Thursday, February 15, 2018

Upstream

I was first drawn to Cambodia when I heard about the crisis of children being trafficked into sexual slavery. When I came I met an organization whose primary focus was rescuing and rehabilitating these children. They spoke about how after some time of rescuing children from brothels, they asked themselves "how do we stop these children from being trafficked in the first place?". When explaining this they used the analogy of a stream.

If you are standing in a stream and see a drowning child, you rescue them. As more children come downstream you continue to save them. Until it becomes too much and you have to ask yourself, what is happening upstream that is causing this catastrophe? And that is when you dig in your heels and go against the current. That's when you do the hard work of looking at underlying issues and advocating for the innocent.

The prayer for, rescue of, and rehabilitation of these abused children is important and critical. But eventually they needed to move beyond that. 

For each shooting that has happened in recent years, I have wept. I have prayed and cried and mourned for the families and friends who have lost innocent loved ones to gun violence. 

When the Las Vegas shooting happened in October I was speaking to a friend in utter despair. She said she was so angry that people use these terrible events to further political agendas. I didn't fully understand what she was talking about and agreed that there is a time to mourn and a time for politics. 

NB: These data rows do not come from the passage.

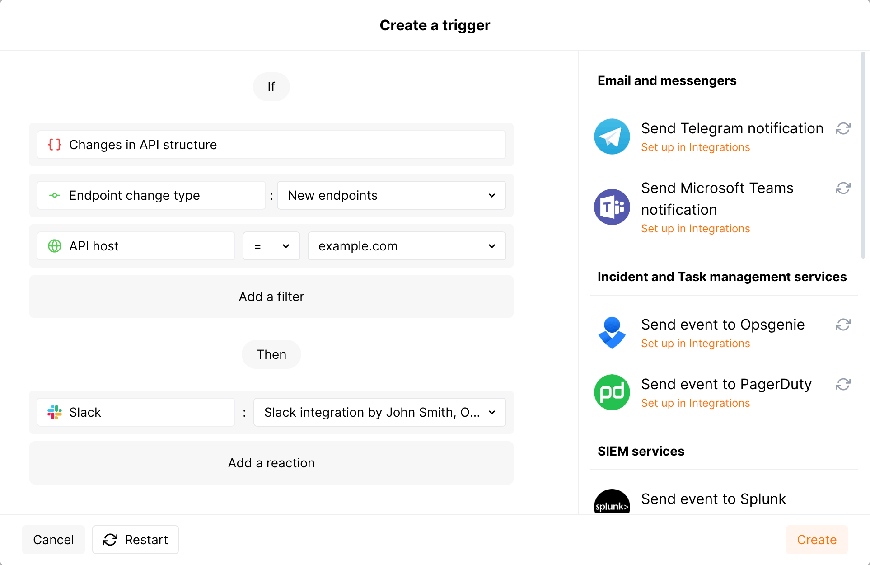
Task: Click the Microsoft Teams icon
Action: tap(612, 207)
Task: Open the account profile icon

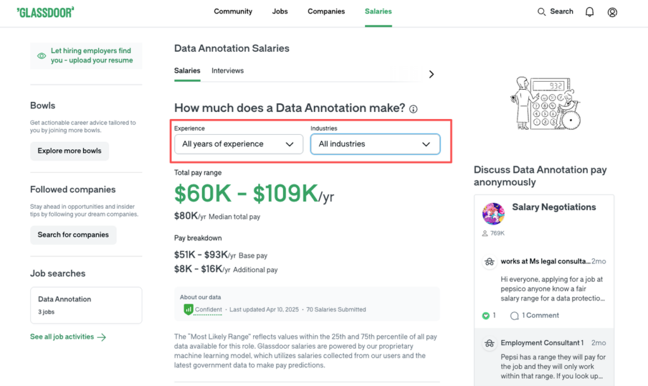Action: tap(612, 12)
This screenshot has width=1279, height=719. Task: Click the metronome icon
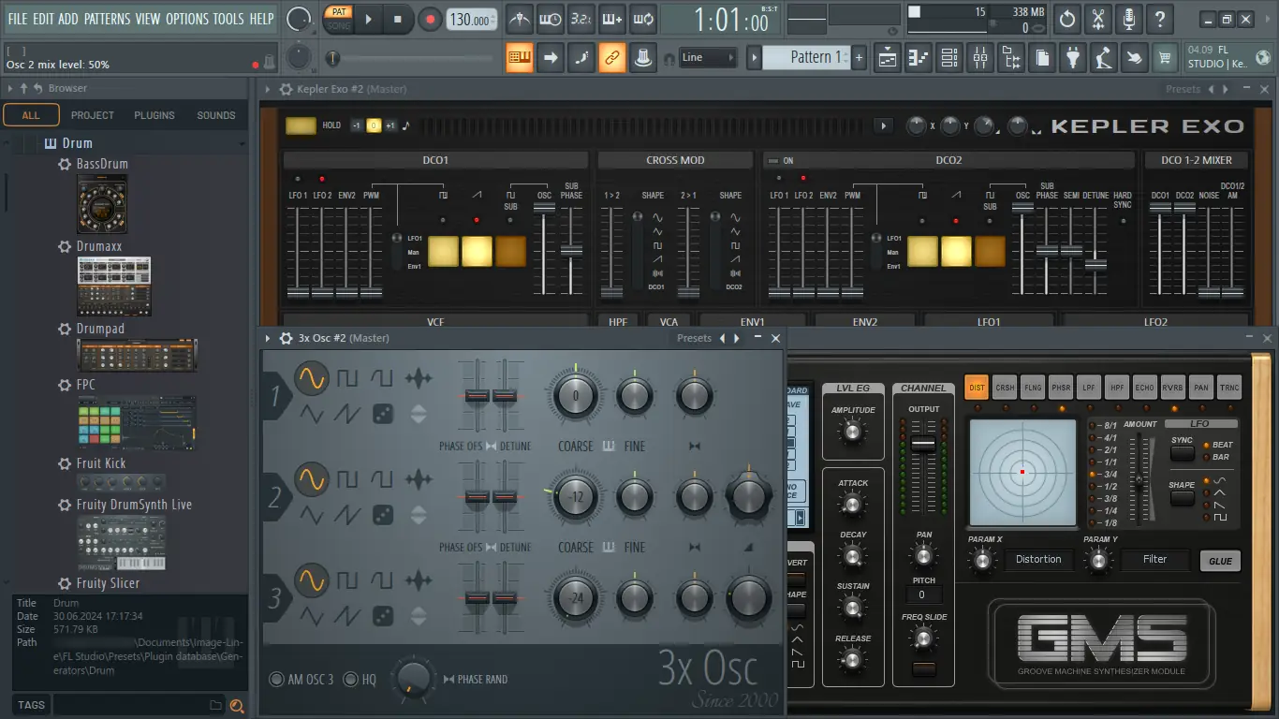tap(519, 19)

But what I have learned in my time of working for justice overseas is that we can mourn the loss of today at the same time that we are advocating for a better future; the two are not mutually exclusive. In fact, they go hand in hand. 

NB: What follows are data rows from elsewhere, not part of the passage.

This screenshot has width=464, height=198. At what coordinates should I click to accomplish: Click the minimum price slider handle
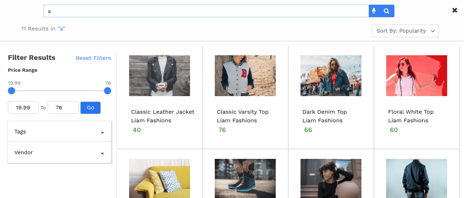click(x=11, y=91)
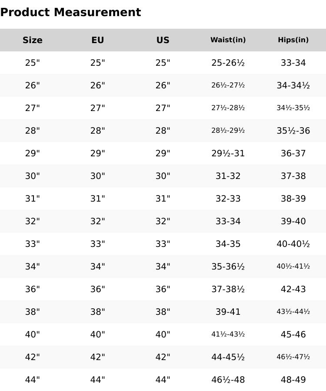Click waist cell 29½-31
326x391 pixels.
228,153
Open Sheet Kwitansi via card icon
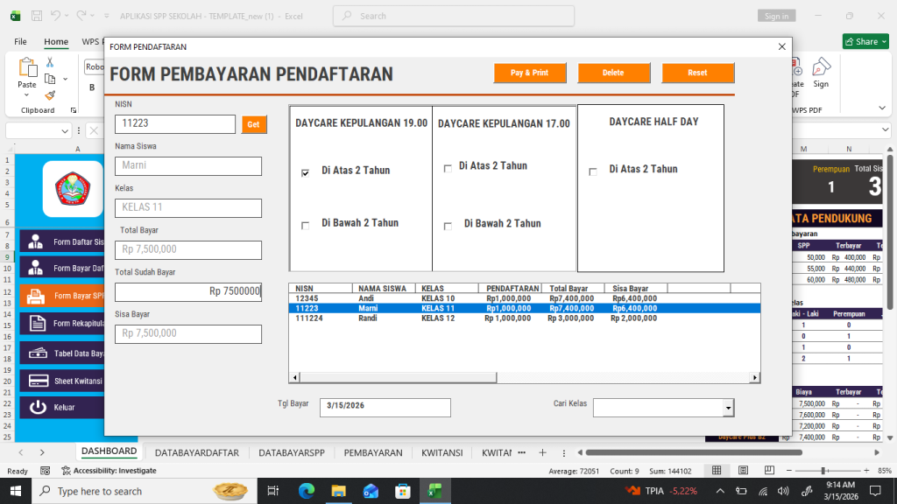Screen dimensions: 897x504 click(37, 381)
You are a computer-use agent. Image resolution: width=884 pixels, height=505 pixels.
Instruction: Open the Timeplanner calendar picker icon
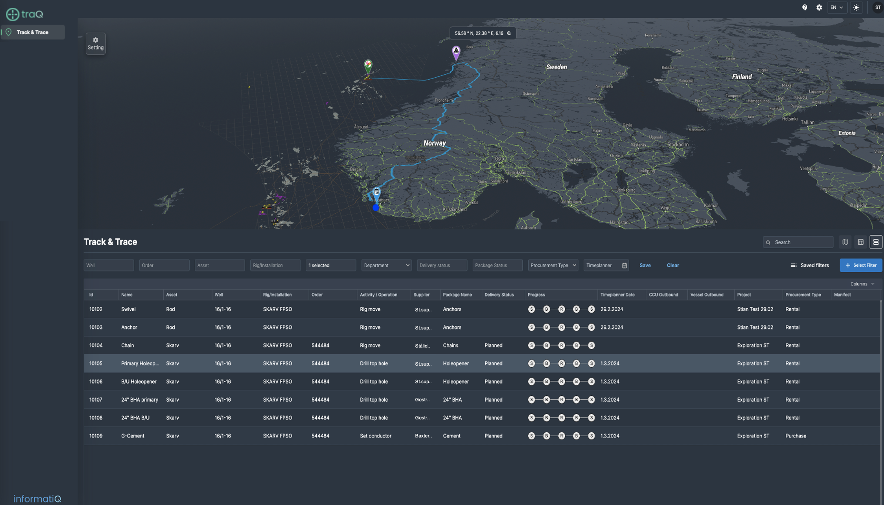(624, 265)
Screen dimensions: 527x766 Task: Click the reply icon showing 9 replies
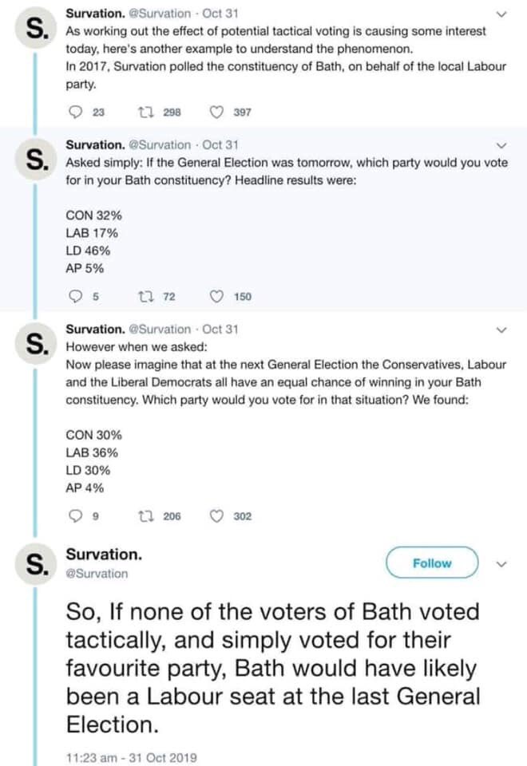76,516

It is not enough anymore to send a prayer and shed a tear for lives lost. It is time to say that these lives are valuable enough that we cannot stand to lose another to needless gun violence. 

I used to think it was disrespectful to use catastrophe to discuss politics. 
I now see that we must discuss politics to prevent future catastrophes and honor those we have lost. 

I used to think I could avoid politics and instead advocate for justice. 
I now see that while politics and justice are often enemies, we the people have the power to make them allies. 

The ball is now in our court. How will we use our actions and voices to advocate for the lives lost? Because these empty tears are not enough anymore... Maybe they never were.